In general for both 2D and 3D we can write both equations as:

\[X^{T}X=1\]

Substituting equation for deformation gradient \(X=\boldsymbol{F}^{-1}x\) into equation of unit circle or sphere in undeformed coordinates we obtain:

\[(\boldsymbol{F}^{-1}x)^T\cdot\boldsymbol{F}^{-1}x=x^T(\boldsymbol{F}^{-1})^T\cdot\boldsymbol{F}^{-1}x=x^T(\boldsymbol{F}\cdot\boldsymbol{F}^T)^{-1}x=x^T\boldsymbol{B}^{-1}x=1\]

where matrix \(\boldsymbol{B}=\boldsymbol{F}\cdot\boldsymbol{F}^T\) is called Finger or Left Cauchy-Green deformation tensor. It’s inverse \(\boldsymbol{B}^{-1}\) represents ellipse or ellipsoid and is commonly called ellipsoid tensor or Cauchy deformation tensor.

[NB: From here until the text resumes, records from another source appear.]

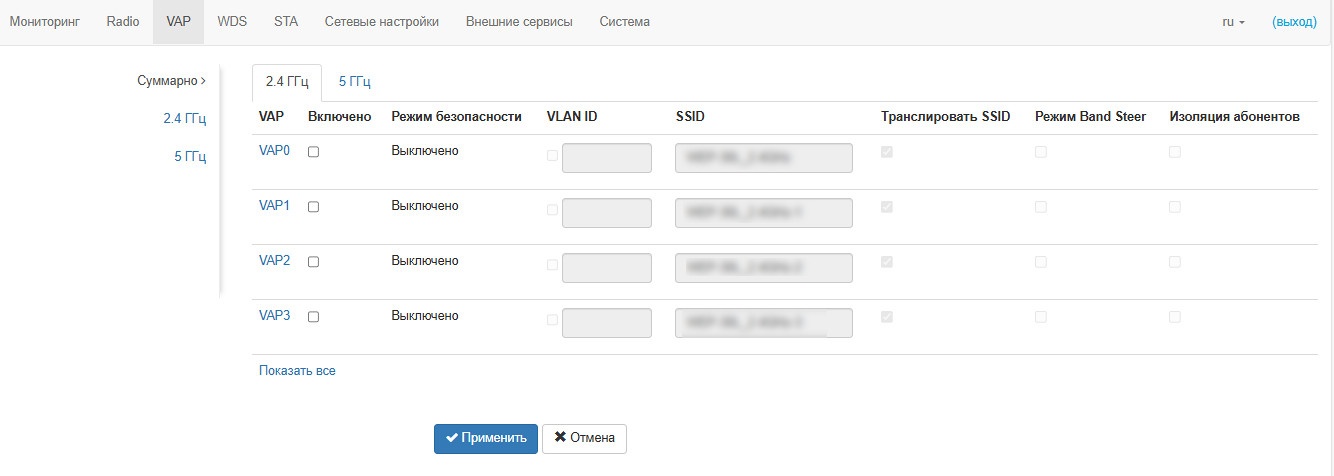The height and width of the screenshot is (476, 1334).
Task: Tick the VAP2 Включено checkbox
Action: tap(314, 262)
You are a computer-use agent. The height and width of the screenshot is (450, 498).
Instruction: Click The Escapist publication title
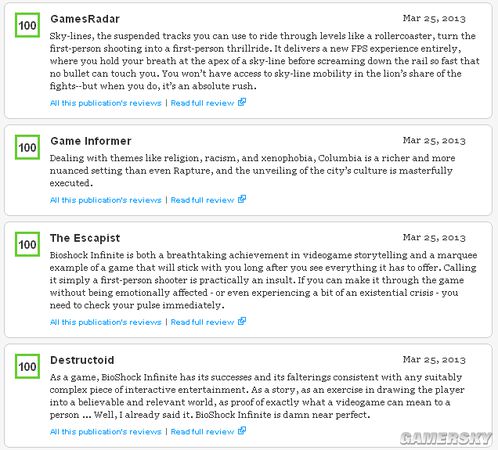85,238
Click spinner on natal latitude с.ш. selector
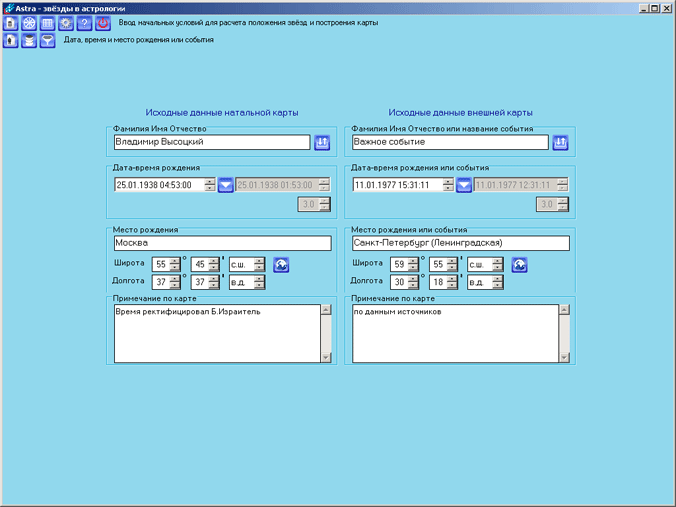 260,265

According to definition, the reciprocal ellipse is transformed to unit circle or sphere, which in matrix form is given by equation:

\[x^{T}x=1\]

Deformation tensors

Finger deformation tensor

\[\boldsymbol{B}=\boldsymbol{F}\cdot\boldsymbol{F}^T\]

Cauchy deformation tensor

\[\boldsymbol{B}^{-1}=(\boldsymbol{F}^{-1})^T\cdot\boldsymbol{F}^{-1}\]

Green’s deformation tensor

\[\boldsymbol{C}=\boldsymbol{F}^T\cdot\boldsymbol{F}\]

Substituting equation for deformation gradient \(x=\boldsymbol{F}X\) into equation of unit circle or sphere in deformed coordinates we obtain:

\[(\boldsymbol{F}X)^T\cdot\boldsymbol{F}X=X^T\boldsymbol{F}^T\cdot\boldsymbol{F}X=X^T\boldsymbol{C}X=1\]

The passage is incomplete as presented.